ModelEnterprise case: supply chain optimization
Optimizing cash flow for agrochemicals production
Fig. 1 – Supply chain – click to enlarge
Fig. 2 – Supply chain integration strategy
Fig. 3 – Resource-Task Network (RTN) for financial optimization
Fig. 4 – Distribution model – cash accumulation for two different levels of responsiveness
Fig. 5 – AI manufacturing model – cash accumulation with and without investment in new assets
The client for this study project was one of the largest agrochemicals producers in the world, with a turnover of more than $8bn and presence in nearly 100 countries.
Following delivery of a campaign planning tool for "Site S" (see Case: Investment validation), PSE was asked to optimise the existing supply chain of a group of 8 products sharing the same active ingredient (AI).
Optimisation had to take into account the entire operation from raw materials provision down to the distribution of final products (formulated, packed and labelled) to final customers.
Operations
A schematic representation of the supply chain is displayed in Fig. 1. It starts with the provision of raw materials which then are used in the production of the AI in several manufacturing steps in "Site S".

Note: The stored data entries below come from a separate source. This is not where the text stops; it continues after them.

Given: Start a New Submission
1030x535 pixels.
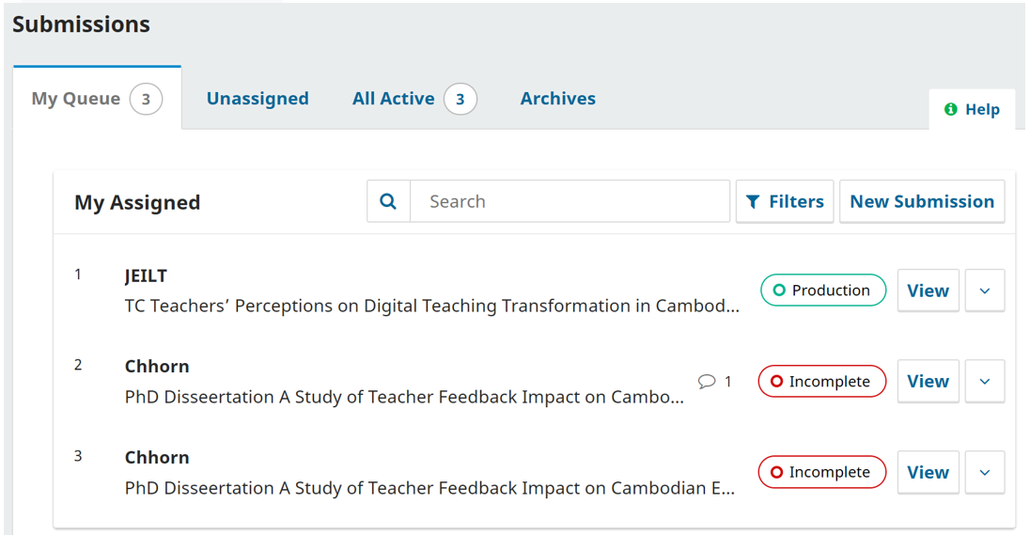Looking at the screenshot, I should click(x=922, y=201).
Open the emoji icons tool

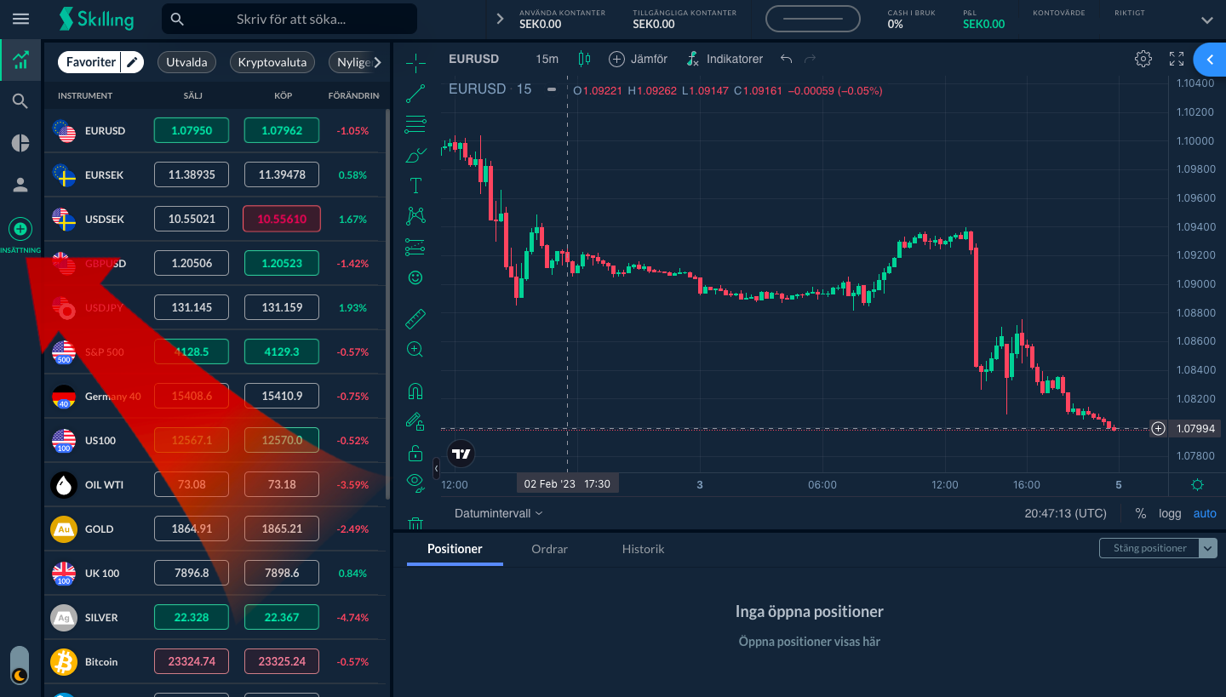tap(415, 277)
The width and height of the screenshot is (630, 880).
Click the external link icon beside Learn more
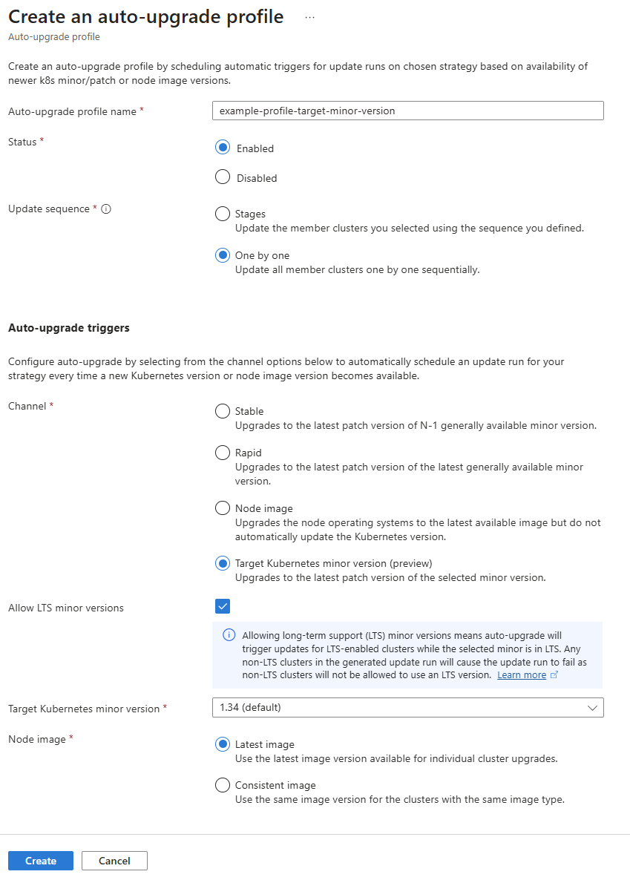[554, 675]
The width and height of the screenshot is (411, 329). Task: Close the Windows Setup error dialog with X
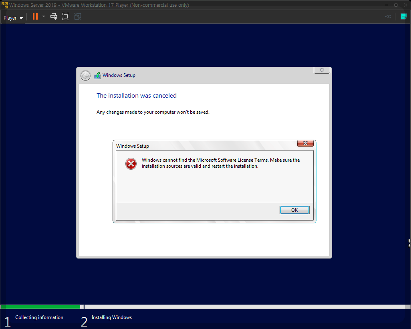(x=305, y=143)
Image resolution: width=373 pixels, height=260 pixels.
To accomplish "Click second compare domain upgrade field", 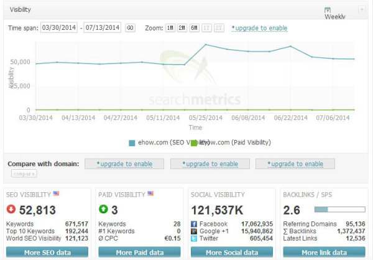I will point(209,164).
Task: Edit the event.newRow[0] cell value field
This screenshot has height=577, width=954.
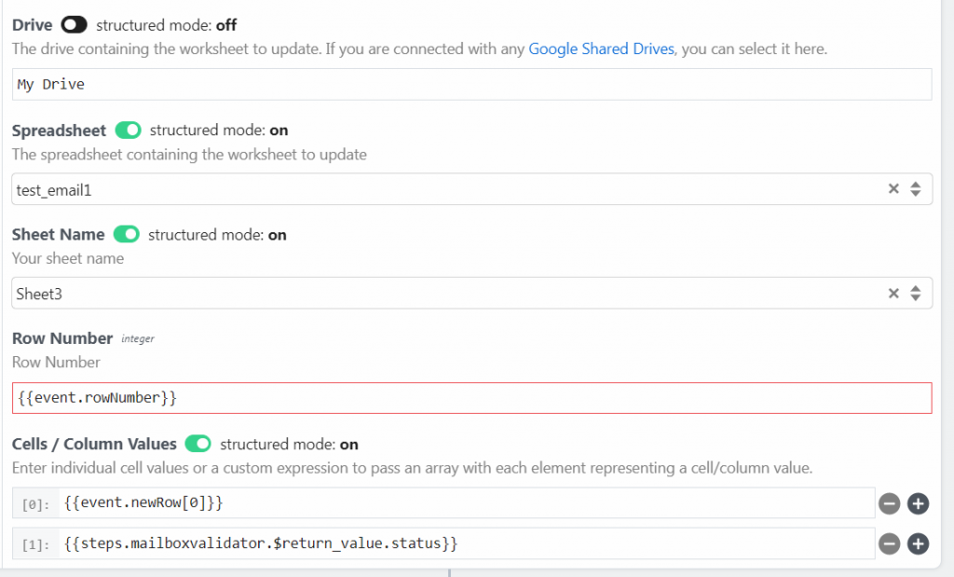Action: (x=466, y=503)
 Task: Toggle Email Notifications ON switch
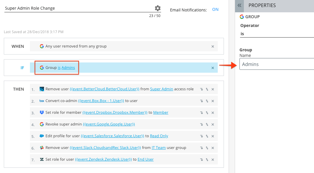tap(215, 9)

From here the AI is distributed to all internal customers, including formulation site "S". At this location several formulations of the AI, each with different labels, are produced to supply European markets.
Final customers are key accounts in four countries. Shipments to final customers are done either directly from the formulation site or through the distribution centres in each country.
Objectives
The objectives for the project were to:
- determine an optimal 3 year plan for the entire supply chain while guaranteeing fulfilment of 100% of the orders placed by final customers
- investigate the impact of increasing demand levels in resource utilisation and inventory levels throughout the system
- assess the need to invest in dedicated manufacturing assets
- optimise (minimise) working capital costs and time-to-serve.
PSE approach
The whole supply chain is decoupled in two sub-networks corresponding to two different models (Fig. 2):
- Distribution model, comprising formulation at "Site S" and distribution to final customers
- AI manufacturing model.
The distribution model, driven by the schedule of orders placed by final customers, generates the optimised campaign planning at "Site S".

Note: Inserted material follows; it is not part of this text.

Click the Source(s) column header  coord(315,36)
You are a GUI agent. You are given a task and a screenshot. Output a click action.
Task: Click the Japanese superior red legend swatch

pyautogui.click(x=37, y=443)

This is translated into a set of AI orders which, in addition to orders placed by other internal customers, will work as input to the AI manufacturing model.

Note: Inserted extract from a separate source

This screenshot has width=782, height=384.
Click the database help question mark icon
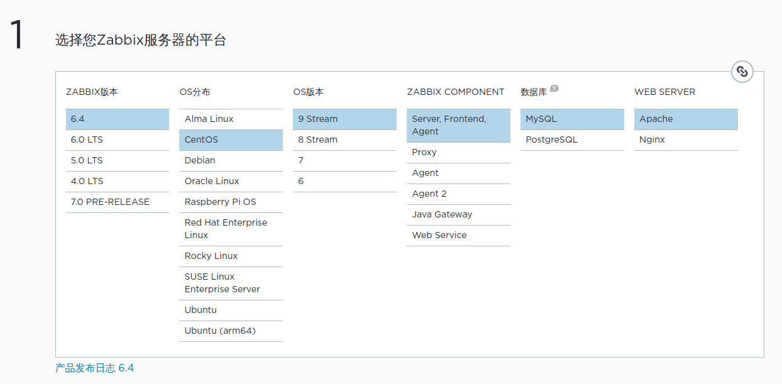(x=554, y=89)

If the AI manufacturing model is feasible, then the process terminates here; otherwise the internal orders are slightly relaxed and the AI manufacturing model is run again. The new campaign planning at "Site S" is fixed in the distribution model which is rerun using a certain degree of order relaxation if necessary.
Financial modelling
Financial "tasks" were also included in the models using the Resource-Task Network (RTN) approach in order to optimise working capital costs (Fig. 3).
These included
- Cash generation
- Cash expenditure
- Cash investment
- Cash borrowing
- Interest revenues generation
- Interest costs generation.
Cash flow results are shown in Figures 4 and 5.
Benefits
- Assessment of the responsiveness costs (Fig. 4)
- Minimisation of the inventory levels throughout the supply chain without compromising order fulfilment and with very positive impacts in the working capital costs
- Confirmation of the need to invest in a new manufacturing plant for intermediary 2 to face increasing demand levels (Fig. 5).